▶ [ENUNCIADO 1]:
Enumera los nombres propios de lugares que aparecen en el texto sobre Jerusalén, en el orden en que salen por primera vez.

▶ [BLOQUE DE TEXTO]:

Jerusalén acabará siendo de facto la capital de Israel porque al reconocimiento de Trump le seguirá el de las cancillerías acólitas de medio mundo

Donald Trump firma su proclamación con la que su país reconocerá a partir de ahora a Jerusalén como capital de Israel. JIM LO SCALZO EFE

Por más que duela y enoje, poco puede extrañar la decisión de Trump de reconocer Jerusalén como capital de Israel, anunciada con la pompa que caracteriza todo atentado contra la legalidad internacional perpetrado por este presidente de la impudicia. Trump es consecuente consigo mismo y con su programa electoral, lo cual no debería sorprender si no fuera por la corrupción de la democracia a la que ya estamos tan acostumbrados. A Trump se le puede criticar por muchas cosas, pero no por no ser coherente. Sus votantes le estarán agradecidos, y el resto del mundo seguirá temblando.

Pero Trump no carece de visión histórica. Hacía falta que un presidente estadounidense pusiera la guinda en el pastel de la ocupación. Trump nunca ha ocultado sus simpatías por el sionismo, el cristiano y el judío, que desde finales del siglo XIX ha venido manipulando la política y las instituciones internacionales para dar carta de naturaleza jurídica al colonialismo y la limpieza étnica de Palestina mediante la creación de un Estado confesional judío en el corazón del mundo árabe. Hace escasamente un mes se cumplía un siglo de la Declaración Balfour, la carta en la que el Gobierno británico manifestaba su apoyo al proyecto sionista. La actual potencia mundial, Estados Unidos, rubrica ahora aquel atropello legal con las formas del siglo XXI: con un discurso retransmitido urbi et orbi que destruye las aspiraciones palestinas de un Estado propio.

Jerusalén acabará siendo de facto la capital de Israel porque al reconocimiento de Trump le seguirá el de las cancillerías acólitas de medio mundo. Pero eso no podrá borrar que Jerusalén sea, por encima de todo, la capital de la ocupación y el apartheid israelíes.

▶ [ENUNCIADO 2]:
Del listado, copia el tramo que va desde la línea que contiene "Click the word" hasta la que contiene "(x=168, y=47)", ambas incluidas, y sustituye "Image resolution" por "Screenshot size" sin tocar nada más.

▶ [DATOS PROPORCIONADOS]:
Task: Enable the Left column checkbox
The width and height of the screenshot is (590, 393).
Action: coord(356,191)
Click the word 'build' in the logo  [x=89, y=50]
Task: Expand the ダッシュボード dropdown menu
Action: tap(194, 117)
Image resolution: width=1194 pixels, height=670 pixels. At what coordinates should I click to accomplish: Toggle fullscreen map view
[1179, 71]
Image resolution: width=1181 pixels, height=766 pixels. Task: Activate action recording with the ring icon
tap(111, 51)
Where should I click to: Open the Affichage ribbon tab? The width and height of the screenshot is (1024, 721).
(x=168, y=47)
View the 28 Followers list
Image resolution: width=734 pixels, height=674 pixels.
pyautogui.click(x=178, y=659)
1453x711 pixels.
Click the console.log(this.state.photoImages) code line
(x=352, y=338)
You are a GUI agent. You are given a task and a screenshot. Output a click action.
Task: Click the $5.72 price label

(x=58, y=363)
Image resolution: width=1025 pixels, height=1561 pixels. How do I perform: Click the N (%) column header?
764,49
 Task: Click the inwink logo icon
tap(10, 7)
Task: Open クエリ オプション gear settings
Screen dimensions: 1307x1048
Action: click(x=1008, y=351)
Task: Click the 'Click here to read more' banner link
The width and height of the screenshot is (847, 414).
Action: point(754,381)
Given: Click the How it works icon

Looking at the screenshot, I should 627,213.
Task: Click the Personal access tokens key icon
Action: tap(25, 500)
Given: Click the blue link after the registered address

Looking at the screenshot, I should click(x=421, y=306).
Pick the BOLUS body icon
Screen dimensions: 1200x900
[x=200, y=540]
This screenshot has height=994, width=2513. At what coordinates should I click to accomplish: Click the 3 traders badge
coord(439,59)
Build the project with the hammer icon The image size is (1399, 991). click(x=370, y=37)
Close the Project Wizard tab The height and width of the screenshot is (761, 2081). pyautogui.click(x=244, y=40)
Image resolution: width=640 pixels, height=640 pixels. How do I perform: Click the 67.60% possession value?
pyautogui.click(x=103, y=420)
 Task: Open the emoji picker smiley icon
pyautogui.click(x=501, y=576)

▶ [RESPUESTA 1]:
Jerusalén, Israel, Palestina, Estados Unidos

▶ [RESPUESTA 2]:
Click the word 'build' in the logo  [x=89, y=50]
Task: Expand the ダッシュボード dropdown menu
Action: tap(194, 117)
Screenshot size: width=1194 pixels, height=670 pixels. At what coordinates should I click to accomplish: Toggle fullscreen map view
[1179, 71]
Screenshot size: width=1181 pixels, height=766 pixels. Task: Activate action recording with the ring icon
tap(111, 51)
Where should I click to: Open the Affichage ribbon tab? The width and height of the screenshot is (1024, 721).
(x=168, y=47)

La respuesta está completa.